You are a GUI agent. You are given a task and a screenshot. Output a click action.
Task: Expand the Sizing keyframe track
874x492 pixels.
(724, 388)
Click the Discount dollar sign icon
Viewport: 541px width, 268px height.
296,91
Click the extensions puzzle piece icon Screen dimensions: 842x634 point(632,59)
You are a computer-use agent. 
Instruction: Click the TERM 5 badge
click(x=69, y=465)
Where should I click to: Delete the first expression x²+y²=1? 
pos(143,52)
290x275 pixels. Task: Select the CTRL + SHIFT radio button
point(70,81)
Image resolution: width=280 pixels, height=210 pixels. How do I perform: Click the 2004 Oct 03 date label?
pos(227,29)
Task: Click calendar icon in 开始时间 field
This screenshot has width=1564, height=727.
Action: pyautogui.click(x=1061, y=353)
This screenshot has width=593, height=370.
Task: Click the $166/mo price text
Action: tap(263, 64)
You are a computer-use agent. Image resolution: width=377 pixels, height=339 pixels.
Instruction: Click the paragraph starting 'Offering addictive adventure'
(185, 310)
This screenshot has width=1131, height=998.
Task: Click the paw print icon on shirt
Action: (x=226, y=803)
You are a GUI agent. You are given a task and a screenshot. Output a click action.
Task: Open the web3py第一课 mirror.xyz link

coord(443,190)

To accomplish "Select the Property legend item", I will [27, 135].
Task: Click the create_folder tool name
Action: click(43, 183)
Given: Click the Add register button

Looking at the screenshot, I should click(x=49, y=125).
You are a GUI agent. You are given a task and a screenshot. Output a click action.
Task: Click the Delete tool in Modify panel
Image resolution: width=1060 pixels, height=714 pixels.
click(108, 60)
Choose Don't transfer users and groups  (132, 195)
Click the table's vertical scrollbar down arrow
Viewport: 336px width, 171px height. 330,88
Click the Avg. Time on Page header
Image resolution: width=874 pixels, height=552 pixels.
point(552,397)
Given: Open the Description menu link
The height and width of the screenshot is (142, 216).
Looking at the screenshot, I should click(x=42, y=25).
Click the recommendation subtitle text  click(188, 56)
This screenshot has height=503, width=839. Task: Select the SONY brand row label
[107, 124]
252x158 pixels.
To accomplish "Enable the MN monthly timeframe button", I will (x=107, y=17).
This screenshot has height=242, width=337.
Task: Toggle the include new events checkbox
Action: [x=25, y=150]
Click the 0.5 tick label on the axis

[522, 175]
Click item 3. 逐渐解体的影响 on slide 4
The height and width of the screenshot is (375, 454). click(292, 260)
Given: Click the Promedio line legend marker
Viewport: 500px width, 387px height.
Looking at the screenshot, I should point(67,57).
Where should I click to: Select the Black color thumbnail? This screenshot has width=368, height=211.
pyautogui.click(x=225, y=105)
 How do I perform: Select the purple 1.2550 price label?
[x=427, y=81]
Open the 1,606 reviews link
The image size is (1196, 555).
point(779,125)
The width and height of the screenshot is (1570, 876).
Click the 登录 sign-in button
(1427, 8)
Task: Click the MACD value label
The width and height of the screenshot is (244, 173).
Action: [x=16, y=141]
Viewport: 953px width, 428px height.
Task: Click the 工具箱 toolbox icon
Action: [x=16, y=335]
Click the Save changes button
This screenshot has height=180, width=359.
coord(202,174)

● ● ● ● ● ● ●

- _PROBLEM DETAILS_
Using the records above, output exactly the lines from the first through the line that contains "Click the extensions", with both of those included.

- _ANSWER TO THIS TASK_
You are a GUI agent. You are given a task and a screenshot. Output a click action.
Task: Expand the Sizing keyframe track
874x492 pixels.
(724, 388)
Click the Discount dollar sign icon
Viewport: 541px width, 268px height.
296,91
Click the extensions puzzle piece icon Screen dimensions: 842x634 point(632,59)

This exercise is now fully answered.